November 9, 2005

Workshop records history

Women's History Project offers tips on documenting lives

By Carol South
Herald contributing writer

      "Your name has been suggested…"
      Seven area women learned what to say and how to listen Thursday evening during an oral history workshop sponsored by the Women's History Project of Northwest Michigan. As part of the group's ongoing effort to formally preserve and document local women's history, the session described how to work with a prospective interviewee from the first phone call through completing the taped interview.
      Held Thursday at the Grand Traverse Heritage Center, each attendee also conducted a 15-minute mock interview during the two-hour training session. Each participant also was interviewed for 15 minutes to find out what it is like to be on the other side of the microphone.
      "The interviews will be in our archives and we hope that our children will be using them to gain information on how people lived in another generation," said Nancy Doughty, president of the Women's History Project.
      Kathy Lienau came to the session initially to learn interview techniques she could apply to capturing her own family history. She left convinced that adding a women's perspective to the recorded archives of Traverse City history is a wonderful idea.
      "Until they've done this, the archives have mostly been men, like the veterans and everything; it just happened that way," said Lienau. "Women have a totally different viewpoint of things than the men do. I thought it was a really good idea."

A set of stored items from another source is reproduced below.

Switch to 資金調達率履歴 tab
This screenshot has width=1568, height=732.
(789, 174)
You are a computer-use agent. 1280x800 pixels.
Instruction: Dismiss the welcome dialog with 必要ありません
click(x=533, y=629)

      Weighing in from a younger generation, Dana Boomer of Empire is a history buff and Northwestern Michigan College student studying business administration and accounting. She connected with the Women's History Project while doing research for a school project and was intrigued by the organization's mission. She attended this fall's annual meeting and the group gave her a scholarship to attend the training session.

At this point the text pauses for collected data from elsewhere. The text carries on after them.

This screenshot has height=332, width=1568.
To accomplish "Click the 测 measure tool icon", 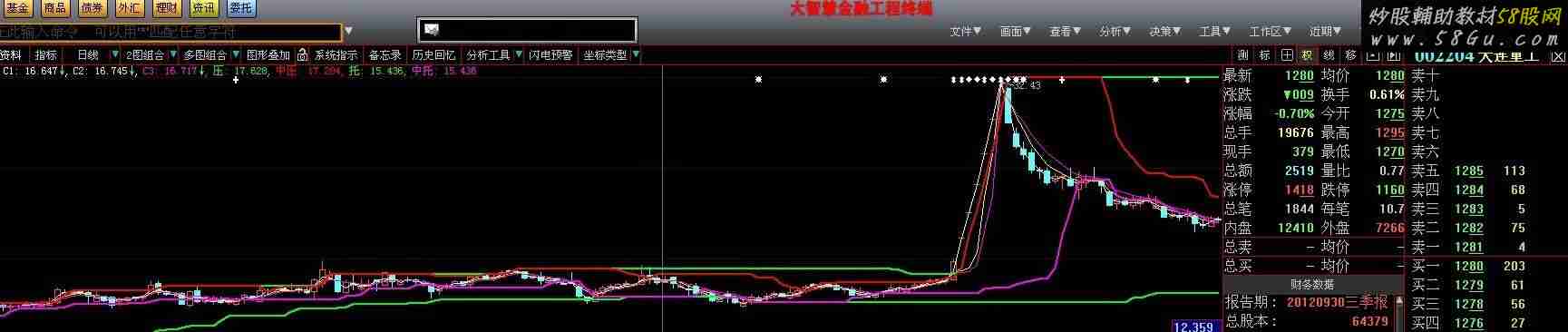I will (x=1243, y=55).
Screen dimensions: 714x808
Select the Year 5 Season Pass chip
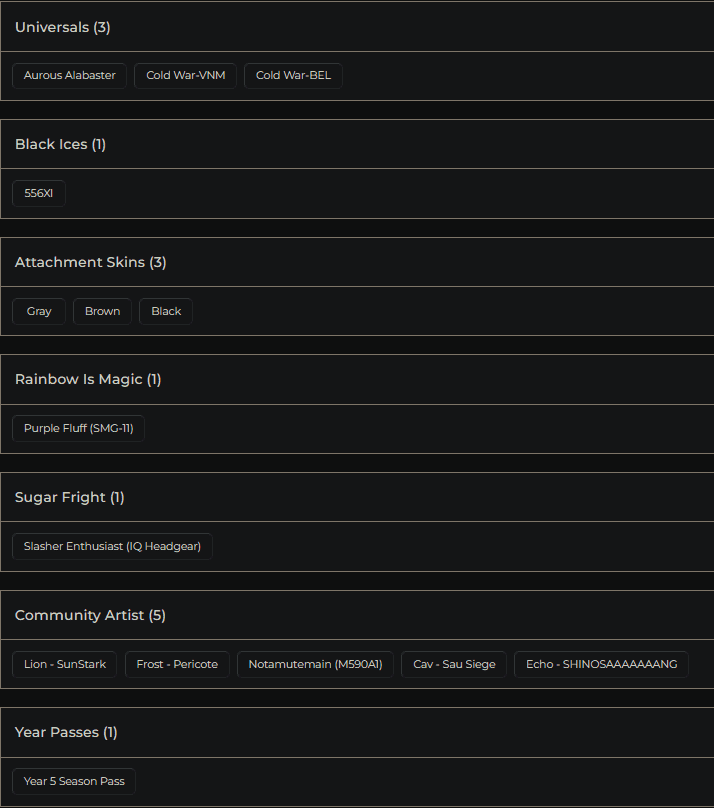click(74, 781)
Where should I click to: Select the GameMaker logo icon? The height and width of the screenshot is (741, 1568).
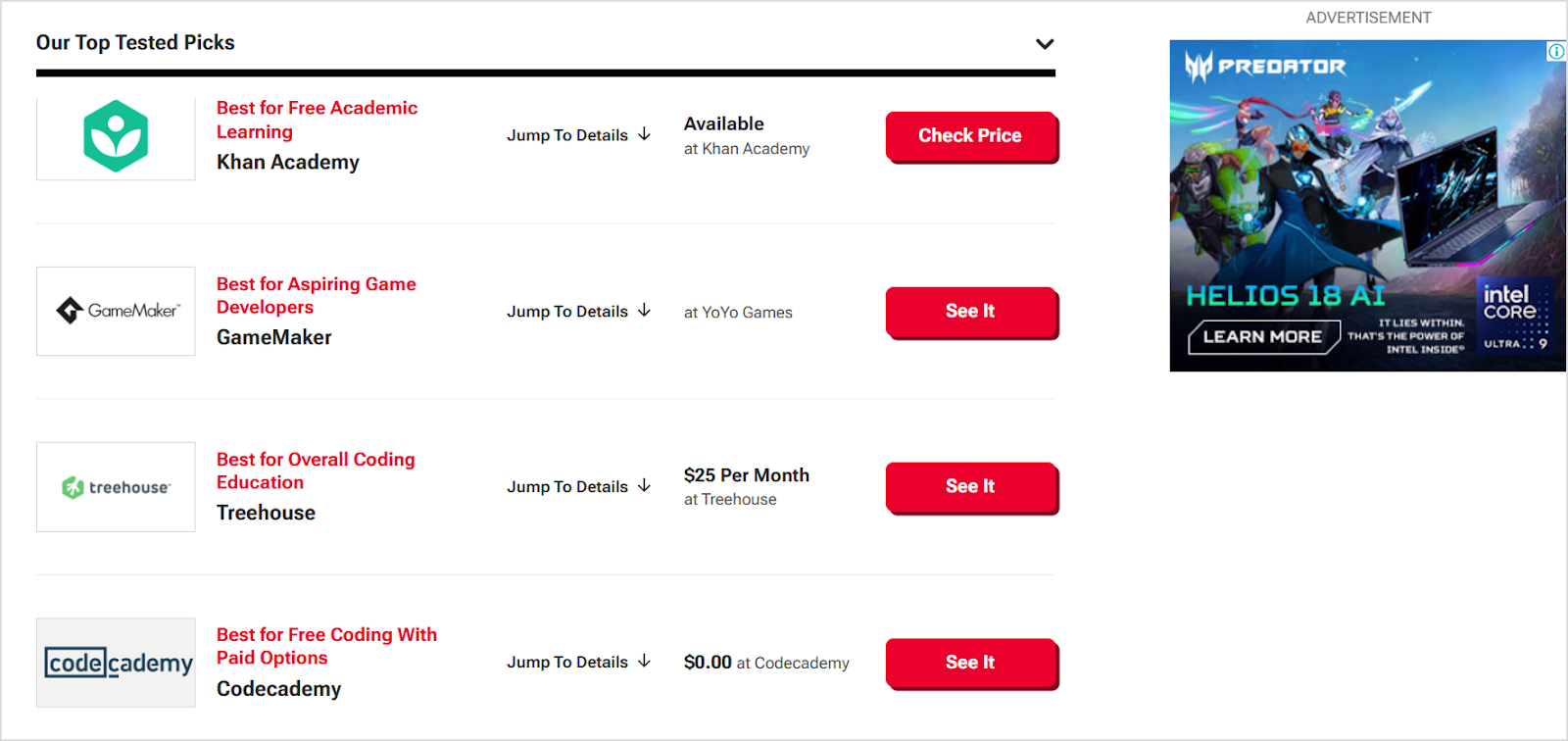coord(115,311)
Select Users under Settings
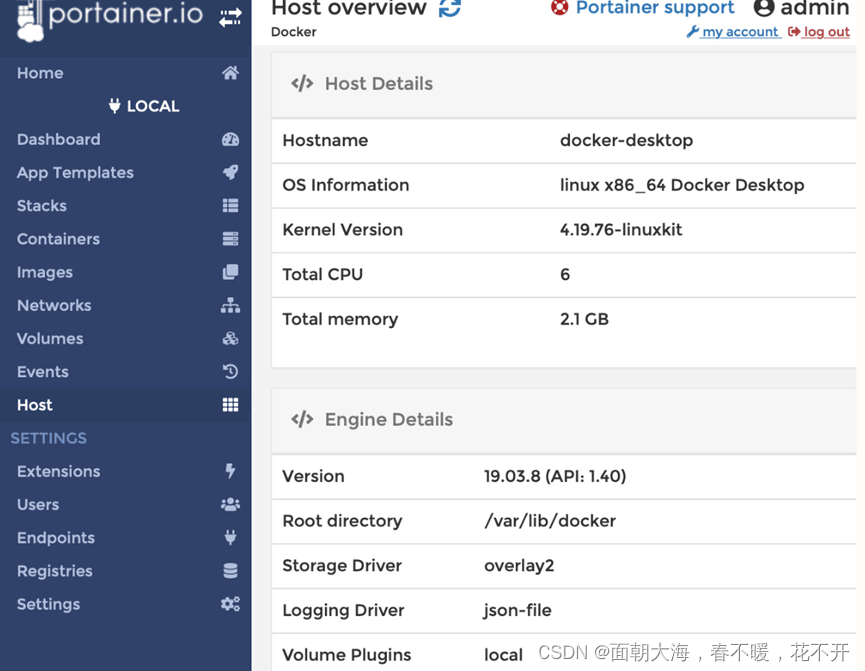 tap(38, 505)
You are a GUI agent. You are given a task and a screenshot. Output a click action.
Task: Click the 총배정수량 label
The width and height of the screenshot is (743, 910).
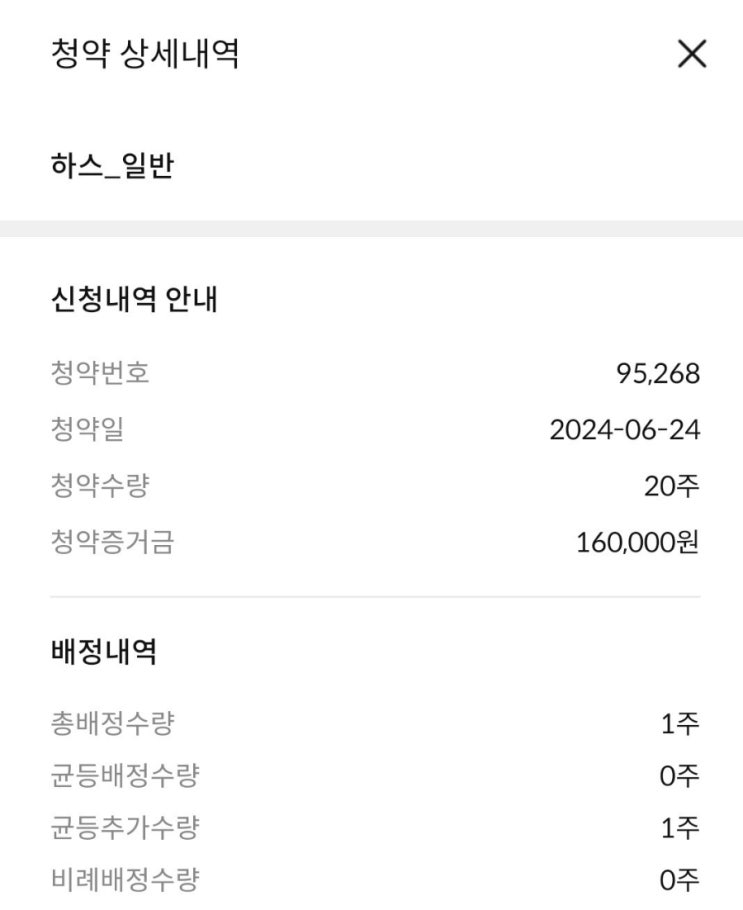pos(112,722)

      "I would love to help," she said of the ongoing oral history project.
      Specific interview techniques were detailed, mainly drilling home that the process is not a conversation or social time. The interviewer has a script and list of questions to follow and should work methodically through them. Once the tape starts turning, the interviewer was told to keep her own thoughts, opinions, stories and ideas out of it.

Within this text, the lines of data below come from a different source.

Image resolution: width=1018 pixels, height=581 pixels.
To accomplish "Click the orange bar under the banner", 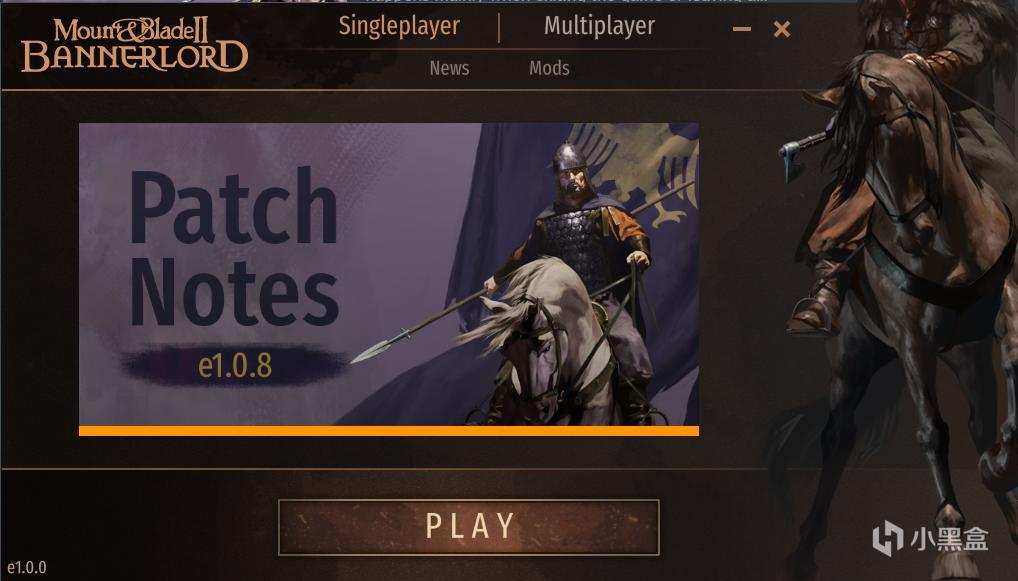I will [389, 431].
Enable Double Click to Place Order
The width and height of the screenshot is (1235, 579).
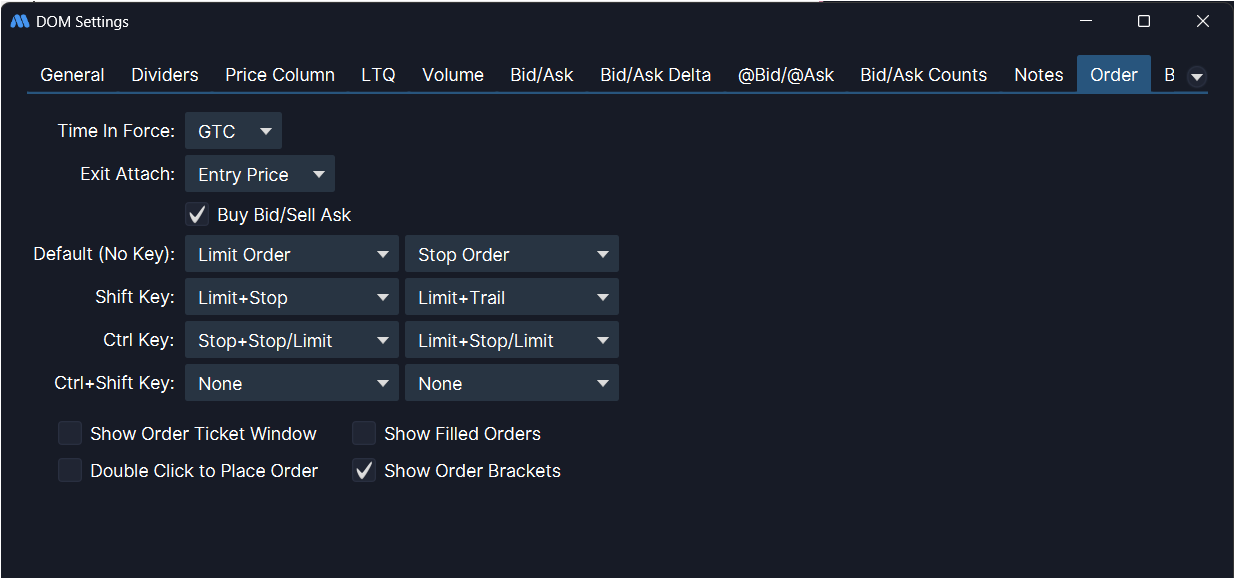click(70, 470)
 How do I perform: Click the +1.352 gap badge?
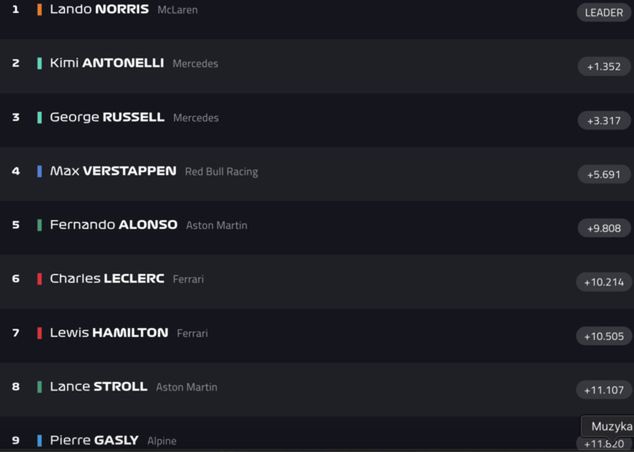coord(604,67)
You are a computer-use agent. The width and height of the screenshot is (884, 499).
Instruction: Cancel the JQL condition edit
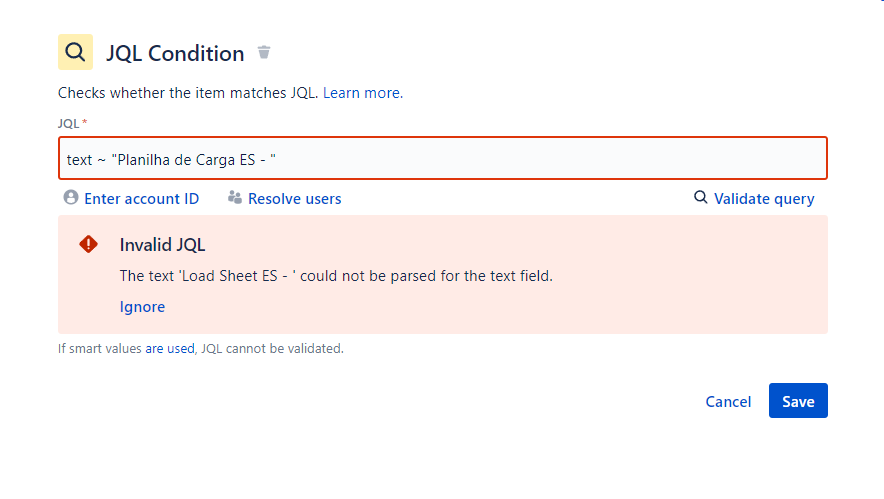[x=728, y=401]
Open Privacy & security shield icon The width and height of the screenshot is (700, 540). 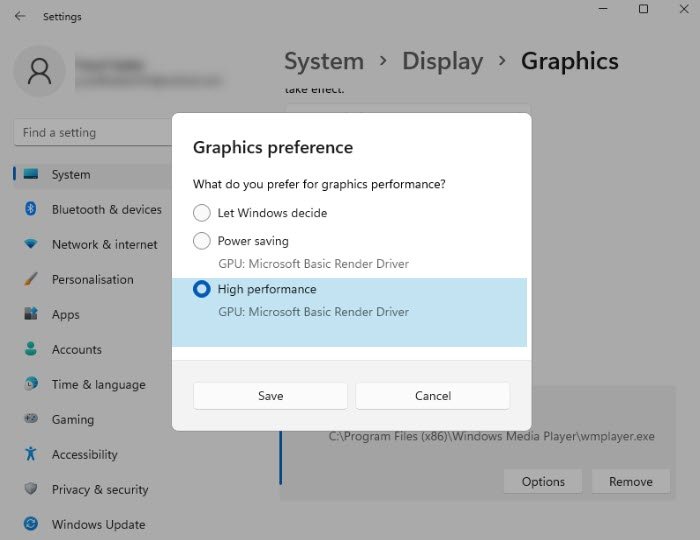tap(31, 489)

      "When you hear something about a story or experience that is something in your family, it's very seductive to want to share your story," said Doughty. "But it's not the time or place to talk about yourself."
      Since 2002, the oral history project has completed more than 40 interviews with area women. Trained volunteers complete the taped interviews and gather, copy and return any photographs or documents that flesh out a story. Interview subjects receive a copy of the tape while two additional copies are kept for the archives. The original and one of the copies are kept in a vault at the Heritage Center.
      Many of the subjects are suggested for interviewing by a friend, family member or other community member. The first phone call can be met with some uncertainty or suspicion so interviewers may follow up with a letter on the organization's letterhead before getting together.
      "When possible we give them the name of the person who recommended them, that gives a little more credence to the phone call," said Anne Magoun, co-founder and board member of the Women's History Project. "We're not asking for social security numbers but to some people this [interview request] might be invasive."
      The interviewer also provides the Women's History Project an index for each tape, either by taking quick notes during the interview or listening to the tape afterward. The index summarizes the high points of the subject's life in outline form.
      "I think the most important thing is to list, list, list," noted Doughty.